### [Your instructions]
Scan the records for lines with the word "agent", and copy every such line.

### [Exercise data]
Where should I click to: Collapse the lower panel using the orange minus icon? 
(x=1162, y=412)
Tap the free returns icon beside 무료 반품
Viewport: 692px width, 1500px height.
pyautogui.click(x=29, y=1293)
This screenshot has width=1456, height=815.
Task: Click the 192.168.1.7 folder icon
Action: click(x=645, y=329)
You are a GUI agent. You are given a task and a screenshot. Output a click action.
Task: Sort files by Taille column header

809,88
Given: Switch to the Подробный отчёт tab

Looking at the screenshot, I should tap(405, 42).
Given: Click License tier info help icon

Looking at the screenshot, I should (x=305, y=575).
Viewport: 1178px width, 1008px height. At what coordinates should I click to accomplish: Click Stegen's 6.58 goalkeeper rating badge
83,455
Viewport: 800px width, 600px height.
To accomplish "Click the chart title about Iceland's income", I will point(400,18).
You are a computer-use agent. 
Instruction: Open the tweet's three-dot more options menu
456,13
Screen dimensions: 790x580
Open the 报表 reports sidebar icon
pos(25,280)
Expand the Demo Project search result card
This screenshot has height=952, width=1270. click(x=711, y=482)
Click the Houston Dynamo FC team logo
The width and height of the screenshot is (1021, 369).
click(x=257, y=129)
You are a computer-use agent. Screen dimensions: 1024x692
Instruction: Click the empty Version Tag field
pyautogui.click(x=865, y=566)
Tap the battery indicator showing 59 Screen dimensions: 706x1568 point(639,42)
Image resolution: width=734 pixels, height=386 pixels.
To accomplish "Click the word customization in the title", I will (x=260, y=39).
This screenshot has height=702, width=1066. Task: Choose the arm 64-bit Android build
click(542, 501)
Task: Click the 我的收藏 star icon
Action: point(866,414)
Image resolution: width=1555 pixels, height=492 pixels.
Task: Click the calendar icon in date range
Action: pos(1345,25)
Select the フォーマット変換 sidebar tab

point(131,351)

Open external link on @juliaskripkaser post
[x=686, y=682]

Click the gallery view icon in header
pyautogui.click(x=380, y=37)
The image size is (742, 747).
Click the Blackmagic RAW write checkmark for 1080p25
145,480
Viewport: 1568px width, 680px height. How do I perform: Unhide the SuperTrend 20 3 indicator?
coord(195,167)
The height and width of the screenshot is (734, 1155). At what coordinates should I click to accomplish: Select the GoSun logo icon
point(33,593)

### [Exercise result]
You are a GUI agent. You are given a task and a screenshot. Output a click action.
You are a computer-use agent. 
You are a computer-use agent. Screen dimensions: 1024x692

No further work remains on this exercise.